Expression of the BBM gene in the egg cells of both sexual and apomictic species is sufficient to bypass the fertilization requirement for embryo development. In monocots, BBM genes from both apomictic and sexual species can induce parthenogenesis [10,15,22,25,26]. In dicots, only two BBM genes have been successfully validated: PsASGR-BBML (BBM-like) from the apomictic P. squamulatum and the BBM gene from the sexual A. thaliana. The ectopic expression of these genes in the egg cell induced haploid embryo formation in tobacco (Nicotiana tabacum) [13], Arabidopsis, Brassica napus, and tomato (S. lycopersicum) [14]. Although the initiations of zygotic, apomictic, and in vitro embryogenesis are activated by different signals and often begin from different starting tissues, it is not unreasonable to assume that all three processes converge at a very early stage on the same signaling pathway.
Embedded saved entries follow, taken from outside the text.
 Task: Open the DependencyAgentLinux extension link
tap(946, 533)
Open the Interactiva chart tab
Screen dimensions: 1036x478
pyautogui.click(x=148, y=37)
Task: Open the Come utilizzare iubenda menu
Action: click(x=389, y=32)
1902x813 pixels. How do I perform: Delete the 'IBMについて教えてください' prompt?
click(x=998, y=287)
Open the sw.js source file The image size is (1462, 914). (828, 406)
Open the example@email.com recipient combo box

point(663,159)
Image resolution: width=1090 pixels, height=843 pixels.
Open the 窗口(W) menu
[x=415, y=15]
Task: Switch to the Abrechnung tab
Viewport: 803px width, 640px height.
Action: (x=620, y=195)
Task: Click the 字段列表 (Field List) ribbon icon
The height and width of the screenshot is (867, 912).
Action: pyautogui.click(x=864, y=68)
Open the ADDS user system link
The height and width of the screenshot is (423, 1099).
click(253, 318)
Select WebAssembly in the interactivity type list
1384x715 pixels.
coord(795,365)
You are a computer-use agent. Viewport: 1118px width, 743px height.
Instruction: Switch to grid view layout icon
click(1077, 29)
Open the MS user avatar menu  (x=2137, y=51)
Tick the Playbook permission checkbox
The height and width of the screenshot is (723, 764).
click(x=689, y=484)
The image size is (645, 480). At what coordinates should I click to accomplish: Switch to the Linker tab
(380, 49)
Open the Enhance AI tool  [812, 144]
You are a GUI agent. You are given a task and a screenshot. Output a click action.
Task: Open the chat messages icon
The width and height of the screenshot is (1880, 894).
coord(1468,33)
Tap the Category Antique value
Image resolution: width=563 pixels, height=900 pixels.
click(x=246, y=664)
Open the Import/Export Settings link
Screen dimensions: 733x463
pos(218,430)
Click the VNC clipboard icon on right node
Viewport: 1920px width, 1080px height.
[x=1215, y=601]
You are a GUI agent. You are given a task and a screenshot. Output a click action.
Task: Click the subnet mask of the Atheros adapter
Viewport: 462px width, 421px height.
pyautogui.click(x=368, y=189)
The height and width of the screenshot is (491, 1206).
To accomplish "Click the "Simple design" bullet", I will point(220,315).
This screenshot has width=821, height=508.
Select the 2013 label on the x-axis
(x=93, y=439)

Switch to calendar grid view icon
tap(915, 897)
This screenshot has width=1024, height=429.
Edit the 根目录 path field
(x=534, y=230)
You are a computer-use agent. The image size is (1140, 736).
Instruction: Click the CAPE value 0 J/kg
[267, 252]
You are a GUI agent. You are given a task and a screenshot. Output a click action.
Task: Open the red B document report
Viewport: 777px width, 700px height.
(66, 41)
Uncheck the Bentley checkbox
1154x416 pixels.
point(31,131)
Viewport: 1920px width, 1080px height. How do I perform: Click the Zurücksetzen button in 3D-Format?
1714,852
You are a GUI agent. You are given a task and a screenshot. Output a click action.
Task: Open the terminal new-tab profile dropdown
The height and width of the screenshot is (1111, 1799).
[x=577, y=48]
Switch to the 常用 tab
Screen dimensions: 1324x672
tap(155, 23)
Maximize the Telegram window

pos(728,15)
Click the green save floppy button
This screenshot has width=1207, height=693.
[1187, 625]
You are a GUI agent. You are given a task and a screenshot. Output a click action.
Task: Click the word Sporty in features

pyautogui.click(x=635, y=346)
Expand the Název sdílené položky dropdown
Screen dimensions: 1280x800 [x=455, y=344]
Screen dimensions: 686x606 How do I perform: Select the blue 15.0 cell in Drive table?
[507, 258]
Both the transcription and translation of OsBBM1 occur in the male gametophyte of rice prior to fertilization. The OsBBM1 expressed in the early zygote originates exclusively from the paternal genome. Post-fertilization, its expression in the zygote triggers activation of the maternal allele, thereby initiating egg cell division. Subsequently, biallelic expression in the zygote critically regulates embryonic patterning and organogenesis [25,60]. Building on this principle, the ectopic expression of OsBBM1 in rice MiMe mutants induced pre-fertilization division of egg cells, yielding clonal seeds retaining parental heterozygous genomes [25]. Thus, a differential spatiotemporal expression of BBM orthologs dictates whether egg cells undergo division before fertilization, ultimately determining the development of sexual or parthenogenetic embryos in higher plants. To identify the parthenogenesis function of the alfalfa MsBBM gene, the next step involves constructing overexpression vectors driven by the egg cell-specific EC1 promoter [61,62]. Genetic transformation will be used to achieve an ectopic expression of MsBBM in the egg cell before fertilization. In vitro culture techniques will then be employed to obtain haploid embryos, laying the theoretical foundation for creating apomictic hybrid progenies in alfalfa and enabling an efficient fixation of heterosis.

5. Conclusions

This study deciphered the molecular function of the BABY BOOM (BBM) transcription factor in alfalfa (M. sativa), identifying three BBM genes with promoters enriched in light-responsive elements and hormone-signaling motifs (auxin, gibberellin, ABA, and SA). The cloned MsBBM (2082 bp/694-aa) encodes a nuclear-localized protein carrying two AP2 domains and the BBM-specific bbm-1 motif, sharing the closest evolutionary relationship with M. truncatula MtBBM. Tissue-specific expression peaked in roots (>5-fold vs. leaves) and green pods, while hormonal responses revealed upregulation by GA3/SA, downregulation by NAA/MeJA/ABA, and transient induction by ETH. These insights establish MsBBM as a key target for engineering synthetic apomixis, providing a transformative strategy to fix heterosis and accelerate high-efficiency hybrid seed production in alfalfa breeding.

Supplementary Materials

The following supporting information can be downloaded at https://www.mdpi.com/article/10.3390/agronomy15081768/s1: Table S1: Primer sequences for alfalfa BBM gene cloning and qRT-PCR; Supplementary data: The promoter sequence of alfalfa BBM genes. Figure S1: (A): pEGOEP35S-H-GFP vector map; (B): pEGOEP35S-H-MsBBM-GFP vector map; Figure S2: PCR amplification and colony PCR verification of MsBBM gene; Figure S3: Sequence alignment of the coding sequence of three BBM genes found in the published genome ‘XinJiangDaYe’ and the cDNA sequenced in this work. Figure S4: Promoter sequence of three BBM genes found in the published genome ‘XinJiangDaYe’.

Author Contributions

Y.L.: Writing—original draft; Data curation; Funding acquisition. J.Y.: Visualization; Writing—review and editing. J.M.: Methodology; Funding acquisition; Writing—review and editing. W.Y.: Investigation; Formal analysis; Data curation. T.X.: Methodology; Visualization; Investigation. All authors have read and agreed to the published version of the manuscript.

Funding

This research was funded by Science and Technology Innovation Fund for Youth Mentor of Gansu Agricultural University (Funder: Yuzhu Li; No. GAU-QDFC-2021-02) and Public Recruitment Doctoral Research Initiation Fund of Gansu Agricultural University (Funder: Jiamin Miao; GAU-KYQD-2017-05).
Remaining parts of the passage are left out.